As an undergrad at the University of Richmond, I completed a government affairs internship in Washington, D.C. – the city I consider to be the networking capitol of the world. During this time I had the opportunity to meet Keith Ferrazzi, a highly-regarded “Master Networker.” Keith is the best-selling author of the book Never Eat Alone and the CEO of a consulting firm focused on building relationships. During my conversations with Keith, I realized we both shared a similar passion and skill-set in relationship building that could be further developed when studied as an academic discipline. Keith has spent years studying the importance of networks and regularly speaks to audiences about why networking is crucial for success, especially in business. He was able to put into words my exact thoughts on networking: what distinguishes highly successful people from everyone else is the way they use the power of relationships.
From that point forward, I became committed to learning more about networking and improving my networking skills through personal awareness. What I found most important about Ferrazzi’s advice is to network so that everyone wins. Networking is about generosity and commitment to helping others. An excellent networker always offers to give more to others instead of searching for personal gain. From my first job as a golf caddie to recent finance internships, I made an effort to offer whatever I could to make the jobs, tasks, or lives of those around me much better. This creates a network built on sincerity and trust. People in your network will be more willing to come to your assistance when they know you value the relationship, not just the contact.
This attitude toward networking is also applicable to finding a mentor. I have been very fortunate to have many mentors in my life who vary in age and profession. They have guided me through tough decisions in life and career planning, but most importantly have been key advisors to my success. Mentors make up the core of a well-developed network.

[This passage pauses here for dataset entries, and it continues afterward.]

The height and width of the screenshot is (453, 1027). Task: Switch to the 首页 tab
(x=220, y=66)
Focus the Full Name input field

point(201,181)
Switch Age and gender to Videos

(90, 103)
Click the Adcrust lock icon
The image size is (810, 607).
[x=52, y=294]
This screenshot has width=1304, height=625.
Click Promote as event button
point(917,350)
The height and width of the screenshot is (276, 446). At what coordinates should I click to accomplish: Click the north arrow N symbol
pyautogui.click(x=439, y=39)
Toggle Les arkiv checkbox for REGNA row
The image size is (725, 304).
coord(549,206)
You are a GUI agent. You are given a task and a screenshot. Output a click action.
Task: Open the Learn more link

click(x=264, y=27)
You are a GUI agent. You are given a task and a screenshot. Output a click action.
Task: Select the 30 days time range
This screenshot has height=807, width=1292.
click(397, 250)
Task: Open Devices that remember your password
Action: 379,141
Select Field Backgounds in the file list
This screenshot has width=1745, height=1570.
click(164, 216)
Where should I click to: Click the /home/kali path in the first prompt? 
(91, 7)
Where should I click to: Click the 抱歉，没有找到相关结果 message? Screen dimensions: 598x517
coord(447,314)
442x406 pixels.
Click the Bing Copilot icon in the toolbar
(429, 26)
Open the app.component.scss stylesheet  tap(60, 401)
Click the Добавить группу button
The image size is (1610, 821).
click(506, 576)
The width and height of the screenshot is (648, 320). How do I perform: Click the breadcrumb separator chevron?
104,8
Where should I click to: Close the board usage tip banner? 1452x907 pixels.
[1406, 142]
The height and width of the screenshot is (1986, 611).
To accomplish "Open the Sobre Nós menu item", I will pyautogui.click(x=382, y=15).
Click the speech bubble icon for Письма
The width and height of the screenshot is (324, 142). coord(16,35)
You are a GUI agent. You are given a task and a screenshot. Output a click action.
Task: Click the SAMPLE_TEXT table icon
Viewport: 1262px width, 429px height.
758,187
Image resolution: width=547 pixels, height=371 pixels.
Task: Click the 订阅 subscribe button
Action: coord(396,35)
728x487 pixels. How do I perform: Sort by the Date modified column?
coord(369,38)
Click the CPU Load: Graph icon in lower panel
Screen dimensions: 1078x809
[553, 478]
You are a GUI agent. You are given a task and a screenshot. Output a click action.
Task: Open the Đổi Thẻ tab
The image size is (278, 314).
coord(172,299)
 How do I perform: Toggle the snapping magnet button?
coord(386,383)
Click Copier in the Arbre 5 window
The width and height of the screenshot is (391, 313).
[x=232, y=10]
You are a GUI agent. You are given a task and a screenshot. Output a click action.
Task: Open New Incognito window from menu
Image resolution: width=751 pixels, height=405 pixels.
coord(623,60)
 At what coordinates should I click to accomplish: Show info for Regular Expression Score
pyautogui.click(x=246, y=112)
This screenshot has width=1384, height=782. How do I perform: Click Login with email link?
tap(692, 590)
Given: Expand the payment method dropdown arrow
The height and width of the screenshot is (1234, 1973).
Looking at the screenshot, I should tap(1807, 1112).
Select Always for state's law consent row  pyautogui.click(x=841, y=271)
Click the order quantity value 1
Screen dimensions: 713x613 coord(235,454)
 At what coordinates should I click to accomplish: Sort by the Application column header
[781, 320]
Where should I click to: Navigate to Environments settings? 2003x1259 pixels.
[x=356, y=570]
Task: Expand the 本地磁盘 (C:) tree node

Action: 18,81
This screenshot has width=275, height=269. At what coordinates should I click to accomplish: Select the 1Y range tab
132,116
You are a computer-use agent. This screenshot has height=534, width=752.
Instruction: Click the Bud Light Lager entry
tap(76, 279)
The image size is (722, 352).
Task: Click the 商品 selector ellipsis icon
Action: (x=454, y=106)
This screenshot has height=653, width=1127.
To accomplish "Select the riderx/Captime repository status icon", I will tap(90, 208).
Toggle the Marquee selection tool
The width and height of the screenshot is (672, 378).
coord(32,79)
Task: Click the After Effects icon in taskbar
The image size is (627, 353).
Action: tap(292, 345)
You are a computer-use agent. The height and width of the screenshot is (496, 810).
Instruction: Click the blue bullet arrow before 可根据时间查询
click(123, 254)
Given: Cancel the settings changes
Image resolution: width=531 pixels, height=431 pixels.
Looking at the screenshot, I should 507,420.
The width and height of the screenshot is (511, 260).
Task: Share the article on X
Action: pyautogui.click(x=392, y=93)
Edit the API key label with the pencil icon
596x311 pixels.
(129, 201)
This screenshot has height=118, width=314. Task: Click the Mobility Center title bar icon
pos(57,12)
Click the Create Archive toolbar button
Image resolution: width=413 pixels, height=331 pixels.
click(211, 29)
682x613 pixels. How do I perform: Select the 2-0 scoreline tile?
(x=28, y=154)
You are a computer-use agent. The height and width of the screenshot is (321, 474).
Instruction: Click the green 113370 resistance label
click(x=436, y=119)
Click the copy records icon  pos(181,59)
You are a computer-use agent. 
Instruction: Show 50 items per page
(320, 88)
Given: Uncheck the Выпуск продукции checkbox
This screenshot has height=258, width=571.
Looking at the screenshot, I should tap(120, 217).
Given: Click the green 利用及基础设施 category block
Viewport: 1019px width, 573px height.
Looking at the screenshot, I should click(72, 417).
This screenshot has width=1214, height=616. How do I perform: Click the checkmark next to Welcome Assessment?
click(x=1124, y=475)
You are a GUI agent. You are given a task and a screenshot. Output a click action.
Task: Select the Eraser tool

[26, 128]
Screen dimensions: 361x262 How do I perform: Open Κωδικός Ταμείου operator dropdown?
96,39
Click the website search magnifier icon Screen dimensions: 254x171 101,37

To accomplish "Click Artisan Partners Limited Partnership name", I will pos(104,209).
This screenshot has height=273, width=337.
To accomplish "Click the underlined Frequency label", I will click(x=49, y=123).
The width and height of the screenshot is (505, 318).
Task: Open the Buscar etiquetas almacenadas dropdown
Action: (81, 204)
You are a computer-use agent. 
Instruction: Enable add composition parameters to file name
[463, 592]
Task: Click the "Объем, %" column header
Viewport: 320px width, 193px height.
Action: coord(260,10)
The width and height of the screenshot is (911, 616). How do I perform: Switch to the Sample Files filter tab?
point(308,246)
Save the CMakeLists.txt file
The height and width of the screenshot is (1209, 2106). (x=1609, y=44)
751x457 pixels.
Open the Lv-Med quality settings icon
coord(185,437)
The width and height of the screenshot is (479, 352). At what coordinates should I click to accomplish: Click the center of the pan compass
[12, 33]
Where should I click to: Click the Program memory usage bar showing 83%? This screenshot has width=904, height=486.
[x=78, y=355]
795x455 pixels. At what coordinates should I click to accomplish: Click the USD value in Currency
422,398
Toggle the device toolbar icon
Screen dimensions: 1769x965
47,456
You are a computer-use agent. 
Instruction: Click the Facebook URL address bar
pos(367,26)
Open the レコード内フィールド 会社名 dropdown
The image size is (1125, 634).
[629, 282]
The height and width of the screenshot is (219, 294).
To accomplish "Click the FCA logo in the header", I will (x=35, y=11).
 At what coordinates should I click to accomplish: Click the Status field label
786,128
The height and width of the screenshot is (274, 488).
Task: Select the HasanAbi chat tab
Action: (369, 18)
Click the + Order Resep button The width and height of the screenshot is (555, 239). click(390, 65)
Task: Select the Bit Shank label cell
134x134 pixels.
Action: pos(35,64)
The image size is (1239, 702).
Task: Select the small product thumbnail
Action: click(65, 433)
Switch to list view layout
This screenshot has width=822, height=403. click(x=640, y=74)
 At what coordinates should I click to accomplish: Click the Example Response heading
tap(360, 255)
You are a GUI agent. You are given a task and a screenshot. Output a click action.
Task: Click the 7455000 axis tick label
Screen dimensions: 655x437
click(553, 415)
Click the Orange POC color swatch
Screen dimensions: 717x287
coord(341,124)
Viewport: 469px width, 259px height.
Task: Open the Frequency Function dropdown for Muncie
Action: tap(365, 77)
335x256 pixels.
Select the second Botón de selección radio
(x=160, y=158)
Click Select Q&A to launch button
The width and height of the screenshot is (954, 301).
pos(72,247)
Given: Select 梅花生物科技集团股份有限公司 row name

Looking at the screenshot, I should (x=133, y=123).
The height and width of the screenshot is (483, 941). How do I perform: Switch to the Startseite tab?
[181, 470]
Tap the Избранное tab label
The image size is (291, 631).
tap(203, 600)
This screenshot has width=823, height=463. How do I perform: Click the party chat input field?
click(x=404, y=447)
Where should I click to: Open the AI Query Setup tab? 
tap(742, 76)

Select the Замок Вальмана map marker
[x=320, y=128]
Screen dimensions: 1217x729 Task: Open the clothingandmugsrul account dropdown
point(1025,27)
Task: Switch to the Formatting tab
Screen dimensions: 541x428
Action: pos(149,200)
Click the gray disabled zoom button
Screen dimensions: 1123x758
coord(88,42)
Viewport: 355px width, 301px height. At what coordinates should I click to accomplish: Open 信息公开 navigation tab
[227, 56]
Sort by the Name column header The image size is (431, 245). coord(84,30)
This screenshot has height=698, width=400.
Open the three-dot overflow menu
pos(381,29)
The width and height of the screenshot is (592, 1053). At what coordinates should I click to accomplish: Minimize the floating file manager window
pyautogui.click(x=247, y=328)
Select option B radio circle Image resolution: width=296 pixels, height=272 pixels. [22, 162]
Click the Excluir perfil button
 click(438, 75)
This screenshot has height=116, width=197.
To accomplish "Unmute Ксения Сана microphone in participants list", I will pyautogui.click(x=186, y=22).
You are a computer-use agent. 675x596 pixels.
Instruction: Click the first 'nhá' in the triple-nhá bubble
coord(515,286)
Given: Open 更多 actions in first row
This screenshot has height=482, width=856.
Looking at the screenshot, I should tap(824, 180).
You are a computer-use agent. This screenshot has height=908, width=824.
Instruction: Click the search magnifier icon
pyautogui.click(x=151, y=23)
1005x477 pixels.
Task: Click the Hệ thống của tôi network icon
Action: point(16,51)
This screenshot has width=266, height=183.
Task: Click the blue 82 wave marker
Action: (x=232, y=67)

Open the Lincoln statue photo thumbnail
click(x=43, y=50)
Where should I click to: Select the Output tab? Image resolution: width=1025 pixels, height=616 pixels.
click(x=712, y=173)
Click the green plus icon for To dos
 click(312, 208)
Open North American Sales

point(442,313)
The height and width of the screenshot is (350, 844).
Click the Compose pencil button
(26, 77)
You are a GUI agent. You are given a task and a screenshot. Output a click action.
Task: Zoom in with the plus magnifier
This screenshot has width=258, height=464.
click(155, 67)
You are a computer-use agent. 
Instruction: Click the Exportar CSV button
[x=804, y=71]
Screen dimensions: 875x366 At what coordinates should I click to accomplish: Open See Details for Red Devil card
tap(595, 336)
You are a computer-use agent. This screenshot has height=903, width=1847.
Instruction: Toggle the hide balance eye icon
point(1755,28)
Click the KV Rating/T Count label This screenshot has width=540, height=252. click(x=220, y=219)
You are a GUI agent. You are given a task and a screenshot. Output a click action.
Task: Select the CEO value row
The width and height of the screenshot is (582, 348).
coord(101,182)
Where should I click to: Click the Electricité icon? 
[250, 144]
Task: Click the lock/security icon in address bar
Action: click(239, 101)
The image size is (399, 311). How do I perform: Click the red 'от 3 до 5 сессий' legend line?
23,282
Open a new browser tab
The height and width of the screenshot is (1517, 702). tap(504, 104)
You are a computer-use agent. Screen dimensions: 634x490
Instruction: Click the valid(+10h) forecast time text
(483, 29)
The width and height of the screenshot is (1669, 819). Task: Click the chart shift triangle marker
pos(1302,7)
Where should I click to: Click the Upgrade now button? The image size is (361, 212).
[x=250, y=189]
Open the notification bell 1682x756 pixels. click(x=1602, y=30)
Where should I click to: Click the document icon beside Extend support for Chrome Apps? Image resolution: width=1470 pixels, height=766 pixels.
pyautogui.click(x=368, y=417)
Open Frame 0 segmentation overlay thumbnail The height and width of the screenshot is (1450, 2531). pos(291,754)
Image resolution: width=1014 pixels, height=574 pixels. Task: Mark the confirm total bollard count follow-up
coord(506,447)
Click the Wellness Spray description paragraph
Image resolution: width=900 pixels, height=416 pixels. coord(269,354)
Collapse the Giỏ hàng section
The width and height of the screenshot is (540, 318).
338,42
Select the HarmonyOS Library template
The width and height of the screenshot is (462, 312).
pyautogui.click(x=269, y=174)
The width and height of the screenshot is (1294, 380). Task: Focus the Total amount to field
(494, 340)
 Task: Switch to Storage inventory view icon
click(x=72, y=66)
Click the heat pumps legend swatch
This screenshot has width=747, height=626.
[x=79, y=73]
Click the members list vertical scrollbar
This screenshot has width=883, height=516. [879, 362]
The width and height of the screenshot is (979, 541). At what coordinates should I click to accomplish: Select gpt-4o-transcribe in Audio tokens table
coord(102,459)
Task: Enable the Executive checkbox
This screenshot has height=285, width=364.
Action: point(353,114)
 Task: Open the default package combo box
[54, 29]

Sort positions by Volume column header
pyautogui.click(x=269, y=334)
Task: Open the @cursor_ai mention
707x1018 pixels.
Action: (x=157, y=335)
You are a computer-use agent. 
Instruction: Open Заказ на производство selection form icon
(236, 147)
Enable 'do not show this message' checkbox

I cannot emphasize enough to other MBA candidates the importance of finding a mentor during business school. Having the ability to seek advice and guidance from someone you trust is extremely important, especially when searching for a job during challenging economic times. I have turned to my mentors countless times during my job search, and ultimately I believe it will be because of the help from a mentor that I will find my next job.
To that point, my network of contacts has played a key role in my job search and professional development. I realized early on that securing a job in any industry or profession requires diligent research, determination, and of course networking. When I come across a position that may be a good fit, I work to “connect the dots” from a networking perspective. I first try to establish contact with someone in my network, but often I find an appropriate contact in the organization and make the cold call. I’ve found that in most cases people are willing to help me or at least send me in the direction of someone who can. Bottom line is by maintaining a broad network of relationships you have multiple resources to help you with your search.
I’m passionate about forming meaningful relationships and networking. I believe networking is an essential skill for everyone, but especially for MBA students. It’s never too late to begin or add to a network of friends and colleagues and all it takes is simple effort and organization to get started. Maintaining a database of contacts and using Websites like Facebook and LinkedIn are great ways to maintain a strong network. I recommend that MBAs also pick up the book by Dale Carnegie How to Win Friends & Influence People. This has been the standard for networking success for over 70 years and is still a bestseller. By using the tools and advice readily available, I strongly believe that MBAs can quickly improve their networking skills and use the power of relationships to have success in their careers.